Der Zusammenbruch untergräbt bereits die Agenda der EU in Bereichen wie dem Klima. Sie lässt Zweifel an der Reform des EU-Finanzrahmens, dem Stabilitäts- und Wachstumspakt, aufkommen und schafft weniger Vorhersagbarkeit für Investoren in Bezug auf die Tragfähigkeit der öffentlichen Finanzen in den europäischen Volkswirtschaften mit hohem Defizit und hoher Verschuldung. Es macht auch eine glaubwürdige Reaktion auf das US-Inflation Reduction Act weniger wahrscheinlich, da die Präsidentin der Europäischen Kommission, Ursula von der Leyen, das EU-Haushaltsfass auskratzt, um eine kollektive europäische Reaktion zu finanzieren.
Es wirft jedoch grundlegendere Fragen zu den strategischen Prioritäten der EU auf, insbesondere angesichts des Amtsantritts einer neuen Kommission nach den Wahlen zum Europäischen Parlament im nächsten Jahr. Die heikelsten Probleme werden die Erweiterung der EU um die Ukraine, Moldawien und den Westbalkan sowie die sich daraus ergebenden Auswirkungen auf den Haushalt und die Regierungsführung betreffen. Eine umfassende Vertragsänderung scheint unvermeidlich. Aber Fortschritte in diesen Fragen zu erzielen – und wer in Brüssel am besten in der Lage wäre, sie voranzubringen – wird ohne eine Angleichung zwischen Paris und Berlin schwierig, wenn nicht sogar unmöglich sein.

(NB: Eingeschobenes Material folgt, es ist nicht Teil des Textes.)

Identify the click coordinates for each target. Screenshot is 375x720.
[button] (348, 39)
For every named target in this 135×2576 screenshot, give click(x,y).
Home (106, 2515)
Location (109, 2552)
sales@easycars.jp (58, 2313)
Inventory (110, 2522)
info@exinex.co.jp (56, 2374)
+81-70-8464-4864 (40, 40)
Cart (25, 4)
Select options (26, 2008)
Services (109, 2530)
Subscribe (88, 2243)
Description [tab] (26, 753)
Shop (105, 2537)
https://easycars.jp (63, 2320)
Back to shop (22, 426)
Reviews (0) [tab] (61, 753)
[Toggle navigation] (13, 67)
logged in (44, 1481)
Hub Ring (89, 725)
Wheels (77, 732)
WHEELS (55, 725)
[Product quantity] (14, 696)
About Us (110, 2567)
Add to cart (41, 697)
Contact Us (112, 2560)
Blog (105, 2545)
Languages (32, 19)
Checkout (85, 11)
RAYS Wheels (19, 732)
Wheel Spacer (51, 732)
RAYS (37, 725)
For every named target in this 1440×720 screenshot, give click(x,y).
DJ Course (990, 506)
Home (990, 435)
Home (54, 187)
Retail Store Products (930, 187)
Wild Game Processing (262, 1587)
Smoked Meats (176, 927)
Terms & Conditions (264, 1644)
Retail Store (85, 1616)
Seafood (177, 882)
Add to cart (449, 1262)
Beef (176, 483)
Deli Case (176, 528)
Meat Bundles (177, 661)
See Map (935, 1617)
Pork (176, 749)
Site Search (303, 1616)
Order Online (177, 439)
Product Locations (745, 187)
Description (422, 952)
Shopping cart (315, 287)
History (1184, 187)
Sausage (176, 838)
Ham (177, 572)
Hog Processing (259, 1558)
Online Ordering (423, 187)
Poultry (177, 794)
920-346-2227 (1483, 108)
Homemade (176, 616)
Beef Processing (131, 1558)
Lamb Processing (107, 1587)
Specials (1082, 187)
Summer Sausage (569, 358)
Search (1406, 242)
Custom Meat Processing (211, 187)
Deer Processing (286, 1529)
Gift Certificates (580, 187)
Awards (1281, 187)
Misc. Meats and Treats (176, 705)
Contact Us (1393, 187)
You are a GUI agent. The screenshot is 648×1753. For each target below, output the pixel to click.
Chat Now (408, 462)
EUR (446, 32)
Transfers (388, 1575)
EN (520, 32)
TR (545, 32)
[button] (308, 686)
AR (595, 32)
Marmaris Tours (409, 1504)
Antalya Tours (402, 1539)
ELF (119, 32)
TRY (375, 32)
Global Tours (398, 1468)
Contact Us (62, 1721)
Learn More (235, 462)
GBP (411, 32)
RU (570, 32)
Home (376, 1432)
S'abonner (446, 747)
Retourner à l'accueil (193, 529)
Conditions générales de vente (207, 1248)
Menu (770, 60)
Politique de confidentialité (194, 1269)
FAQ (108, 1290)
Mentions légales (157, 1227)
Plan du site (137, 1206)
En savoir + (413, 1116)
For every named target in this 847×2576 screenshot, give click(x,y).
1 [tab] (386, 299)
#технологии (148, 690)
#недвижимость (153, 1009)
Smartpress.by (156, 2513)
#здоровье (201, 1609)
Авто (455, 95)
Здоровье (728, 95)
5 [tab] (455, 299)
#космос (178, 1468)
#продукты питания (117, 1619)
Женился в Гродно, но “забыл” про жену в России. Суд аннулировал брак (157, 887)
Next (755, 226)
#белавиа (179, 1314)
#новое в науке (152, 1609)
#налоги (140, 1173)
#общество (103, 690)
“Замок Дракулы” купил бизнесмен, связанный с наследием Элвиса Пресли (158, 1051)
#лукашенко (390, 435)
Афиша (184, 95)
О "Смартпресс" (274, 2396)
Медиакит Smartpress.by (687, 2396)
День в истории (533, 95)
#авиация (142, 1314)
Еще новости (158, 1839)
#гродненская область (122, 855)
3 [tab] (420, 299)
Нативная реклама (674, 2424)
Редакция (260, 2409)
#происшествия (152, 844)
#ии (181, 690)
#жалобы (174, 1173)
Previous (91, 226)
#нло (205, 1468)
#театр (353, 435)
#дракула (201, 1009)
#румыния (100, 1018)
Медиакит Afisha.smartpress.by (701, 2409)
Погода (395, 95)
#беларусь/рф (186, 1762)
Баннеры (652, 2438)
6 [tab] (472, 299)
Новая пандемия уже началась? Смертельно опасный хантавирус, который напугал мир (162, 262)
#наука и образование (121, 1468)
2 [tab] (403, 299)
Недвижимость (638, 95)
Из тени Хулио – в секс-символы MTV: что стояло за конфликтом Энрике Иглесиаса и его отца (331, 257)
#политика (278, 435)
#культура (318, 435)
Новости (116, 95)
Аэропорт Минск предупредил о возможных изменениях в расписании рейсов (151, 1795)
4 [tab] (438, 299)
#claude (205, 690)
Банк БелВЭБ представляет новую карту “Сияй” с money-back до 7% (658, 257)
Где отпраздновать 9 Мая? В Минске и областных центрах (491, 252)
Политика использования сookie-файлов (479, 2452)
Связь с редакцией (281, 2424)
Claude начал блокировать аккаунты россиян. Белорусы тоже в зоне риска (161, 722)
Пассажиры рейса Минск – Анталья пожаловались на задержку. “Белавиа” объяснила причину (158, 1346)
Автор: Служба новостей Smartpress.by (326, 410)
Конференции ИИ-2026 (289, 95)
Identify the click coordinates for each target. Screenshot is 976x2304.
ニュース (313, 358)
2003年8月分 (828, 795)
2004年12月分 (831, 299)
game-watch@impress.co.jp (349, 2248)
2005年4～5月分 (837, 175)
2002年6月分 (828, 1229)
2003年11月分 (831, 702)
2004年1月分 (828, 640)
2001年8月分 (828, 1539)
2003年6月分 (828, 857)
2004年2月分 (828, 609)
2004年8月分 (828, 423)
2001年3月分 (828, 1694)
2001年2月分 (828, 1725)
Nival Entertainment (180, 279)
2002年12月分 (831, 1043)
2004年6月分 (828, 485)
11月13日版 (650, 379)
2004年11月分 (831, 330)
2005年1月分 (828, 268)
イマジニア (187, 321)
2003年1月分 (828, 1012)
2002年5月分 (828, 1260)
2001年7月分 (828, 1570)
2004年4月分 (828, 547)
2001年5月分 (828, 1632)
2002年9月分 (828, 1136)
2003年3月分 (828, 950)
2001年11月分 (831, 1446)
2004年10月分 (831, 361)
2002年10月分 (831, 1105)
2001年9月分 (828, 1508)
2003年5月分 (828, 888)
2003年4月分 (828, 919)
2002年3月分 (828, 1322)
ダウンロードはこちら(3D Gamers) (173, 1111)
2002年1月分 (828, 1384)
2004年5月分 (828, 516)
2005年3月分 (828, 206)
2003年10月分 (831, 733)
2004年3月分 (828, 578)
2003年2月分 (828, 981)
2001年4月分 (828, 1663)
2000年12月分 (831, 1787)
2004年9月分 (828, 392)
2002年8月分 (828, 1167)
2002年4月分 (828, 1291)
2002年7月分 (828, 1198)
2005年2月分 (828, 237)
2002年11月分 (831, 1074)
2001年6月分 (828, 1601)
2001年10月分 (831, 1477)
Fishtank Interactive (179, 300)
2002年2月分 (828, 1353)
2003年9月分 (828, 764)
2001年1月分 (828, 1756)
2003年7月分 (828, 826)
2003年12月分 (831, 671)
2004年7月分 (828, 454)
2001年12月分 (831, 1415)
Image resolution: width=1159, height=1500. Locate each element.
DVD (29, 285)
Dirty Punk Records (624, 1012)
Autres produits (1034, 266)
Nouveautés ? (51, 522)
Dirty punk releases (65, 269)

Die meisten großen Errungenschaften der EU in den letzten sechs Jahrzehnten wurden gemeinsam von Deutschland und Frankreich gestaltet oder durch deutsch-französische Kompromisse geprägt.
Die Einheitliche Europäische Akte, die 1993 zur Errichtung des Binnenmarktes führte, war teilweise das Werk dieses ungleichen Paares, Jacques Delors und Margaret Thatcher, wäre aber ohne Helmut Kohl und François Mitterrand, deren Freundschaft durch ihren Spaziergang symbolisiert wurde, gescheitert Hand in Verdun im Jahr 1984. Der Euro wurde zu einem großen Teil von Kohl und Mitterrand als Gegengewicht zur deutschen Einheit geschaffen.
Frankreich und Deutschland können – und sollten – die EU27 nicht dominieren, wie sie es mit den ursprünglichen sechs und, zum Unbehagen Großbritanniens, mit den neun, zehn und zwölf getan haben. Entscheidungen in Europa sollten jetzt eher kollektive Bemühungen sein.
Aber Berlin und Paris täten gut daran, eine grundlegende Wahrheit anzuerkennen. In ihrer Beziehung geht es um mehr als Frankreich und Deutschland. Es dient einem höheren Zweck. Es ist ein Testgelände – eine Schmiede, ein Labor – für das, was auf EU-Ebene möglich ist. In Europa kann nichts Wesentliches passieren, wenn sich seine beiden größten Volkswirtschaften nicht einig sind.
In einer früheren Version dieses Artikels wurde fälschlicherweise behauptet, Charles de Gaulle sei an der Unterzeichnung der Römischen Verträge beteiligt gewesen.